El paramilitarismo funciona como los pistoleros, con la diferencia de que en Colombia se organizó como estructura militar, que llegó a tener coordinación nacional y hasta colocar un Presidente, pero al igual que los pistoleros son estructuras criminales que apoyan iniciativas económicas de las multinacionales, grandes fazenderos y políticos. “Como MST también hemos vivido el asesinato y la persecución de nuestra gente en las tomas de tierras (Acampamentos) y en algunos asentamientos, así como la persecución de nuestros dirigentes.”

Pudimos explicar en qué consistía el negocio de la cocaína. Explicar que la hoja de coca es sagrada, planta medicinal ancestral usada en todos los andes. La cocaína es un negocio de los políticos, militares y otras “grandes” figuras tanto en Colombia como en Estados Unidos.

Hablando de las resistencias cotidianas y locales tomamos el ejemplo de personas de la comunidad, como Franisismar, están impulsando la siembra desde un sistema agroforestal integrando cultivos de maíz, frijol, coco, acerola, banano, aguacates, yuca, yuca brava. Así hay muchos otros compañeros que están impulsando siembras agroecológicas tanto en sus terrenos familiares como en espacios colectivos.

La agrovila está conformada por aproximadamente 45 a 50 familias. En el caso de la Agrovilla 17 de abril, son cuatro calles de casas, cada una tiene su quintal-patio, que es un patio grandote donde la gente siembra, tiene sus gallinas, cerdos, mango, bacurí. Por otra parte, las familias tienen su Roza de 13 hectáreas, allí siembran arroz, maíz, frijol, y yuca brava; además de otras frutales y Coco Babazú.
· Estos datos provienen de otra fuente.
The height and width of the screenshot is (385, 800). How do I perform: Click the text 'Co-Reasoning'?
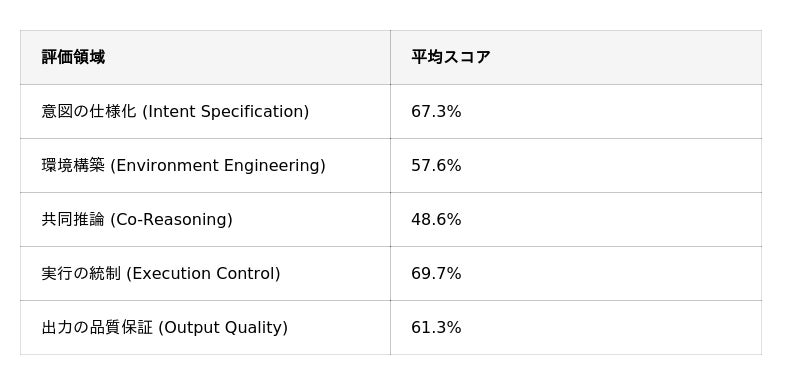tap(171, 220)
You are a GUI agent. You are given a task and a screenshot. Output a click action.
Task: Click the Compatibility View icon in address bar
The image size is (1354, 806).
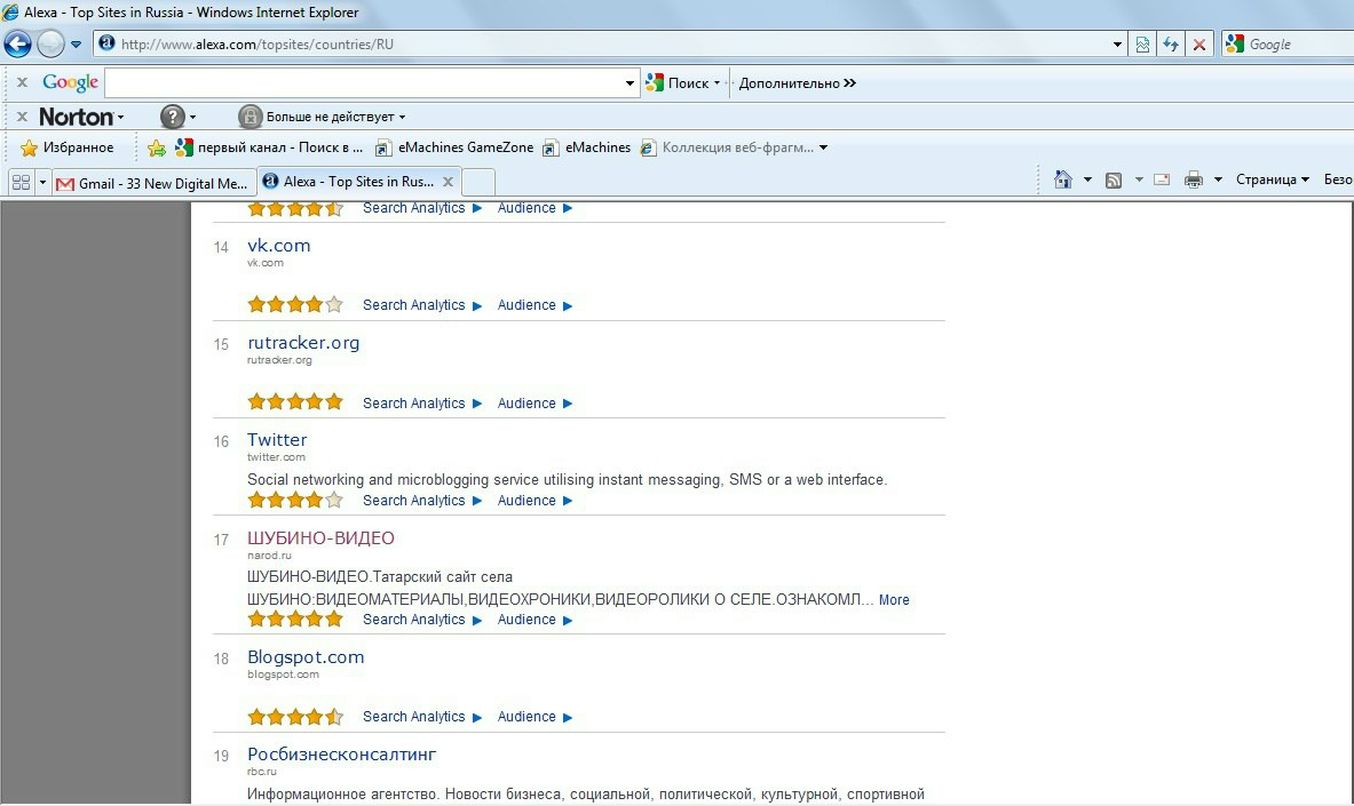(x=1143, y=44)
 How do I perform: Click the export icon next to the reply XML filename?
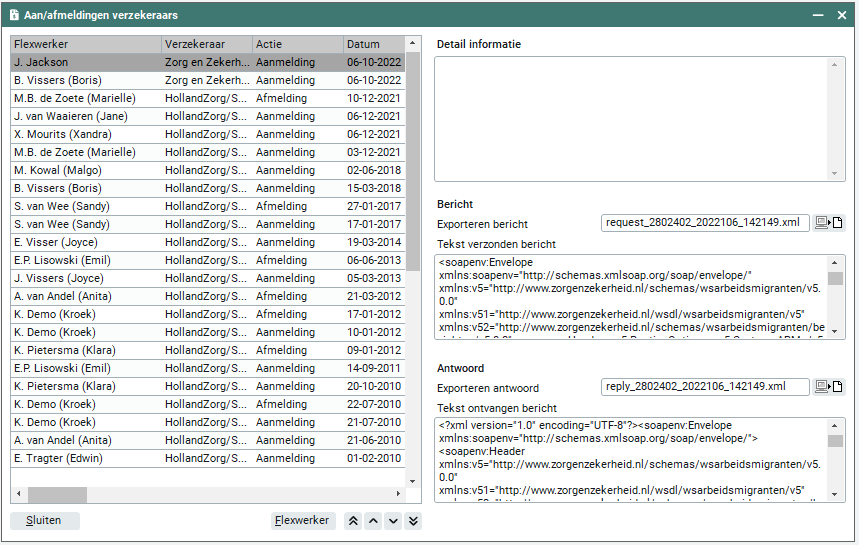coord(829,387)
Existen también las casas de Fariña, producto que trae la mayor renta en dinero de la comunidad que se hace del la yuca brava o mandioca. Esta es una tradición amazónica que se vive en muchas partes  del norte del país.

En la zona donde estuvimos, algunos asentamientos del Municipio de Itapecurú-Mirim en el Nordeste Brasilero, el MST ha logrado la recuperación de tierras, realizando una  reforma agraria de hecho impulsando cooperativas de producción agrícola campesina, procesos de educación campesina, así como grupos de mujeres artesanas, grupos de jóvenes, colectivos de comunicaciones.

Nos contaban que hacia el sur del país, donde comienza el movimiento, las cooperativas campesinas son una alternativa de ingresos económicos para las familias del movimiento produciendo alimentos y productos orgánicos a bajos costos beneficiando a los habitantes de las ciudades cercanas y lejanas. Fue maravilloso poder compartir con la gente del MST, convivir en sus casas, nutrirse de sus sueños y esperanzas.